It was a cold, clear day in 1946 when Claus Riedel made his leap to freedom. Jumping from a train on the Brenner pass not only marked an incredible turning point in Claus's life, but was a defining moment in the history of the Riedel family: the start of the modern era of the glassmaking dynasty.
The Riedel family and its affiliation with glass can be traced back to Johann Christoph Riedel 1st generation who became known as the "Ur Riedel" - meaning the original Riedel. In 1723, Johann Christoph Riedel was murdered as he returned from his travels as a glass trader, the two murderers believing him to be carrying a lot of money. Johann Christoph's story became famous, being retold all around Bohemia, from generation to generation. The circumstances of his death are identical to the murder described by Friedrich Schiller in "The Cranes of Ibykus", written in 1895, and it is thought that the terrible story may have inspired the great author. The Riedel story of glassmaking, however, goes back over 250 years, when the first Riedel glassworks was established in a northern Bohemian forest.
It was Johann Christoph's grandson, Johann Leopold (3rd generation), who proved to be an entrepreneur along the lines of the modern day Riedels. Working his way up through the ranks of his cousin's glassworks, the young Riedel excelled as a glassmaker, but this was just at the time when the glassware market fell dramatically, and they had to close the glassworks. Before too long, with the help of a loan and an upturn in the market, the furnace was stoked up again. By 1756, the loan repaid, and the business successful, Johann Leopold, the third generation of Riedels, was allowed by the local Count to run the business independently under lease, and thus the first Riedel glassworks was born at Zenckner in Antoniwald, just at the same time that the Seven Years War began.

» **TO-DO LIST**
**a)** Answer these questions from the Riedel family history:
(i) In what year did Claus Riedel jump from a train on the Brenner pass?
(ii) By what name did Johann Christoph Riedel become known?
(iii) Who allowed Johann Leopold to run the business independently under lease?
**b)** Transcribe the Riedel family history from "It was Johann" to "Years War began.".

» **SUPPLIED DATA**
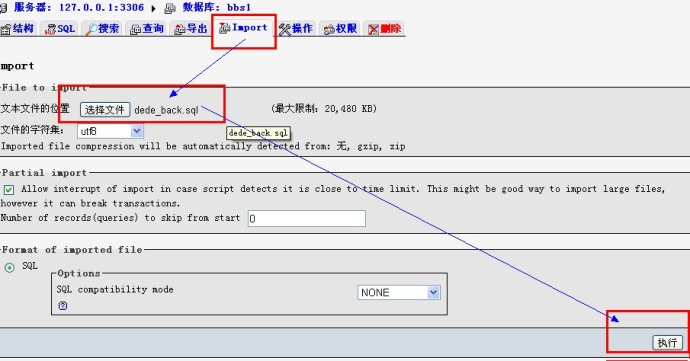
Task: Click the 导出 export tab icon
Action: pos(180,29)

» **ANSWERS TO EACH TASK**
**a)**
(i) 1946
(ii) The "Ur Riedel," meaning the original Riedel
(iii) The local Count

**b)**
It was Johann Christoph's grandson, Johann Leopold (3rd generation), who proved to be an entrepreneur along the lines of the modern day Riedels. Working his way up through the ranks of his cousin's glassworks, the young Riedel excelled as a glassmaker, but this was just at the time when the glassware market fell dramatically, and they had to close the glassworks. Before too long, with the help of a loan and an upturn in the market, the furnace was stoked up again. By 1756, the loan repaid, and the business successful, Johann Leopold, the third generation of Riedels, was allowed by the local Count to run the business independently under lease, and thus the first Riedel glassworks was born at Zenckner in Antoniwald, just at the same time that the Seven Years War began.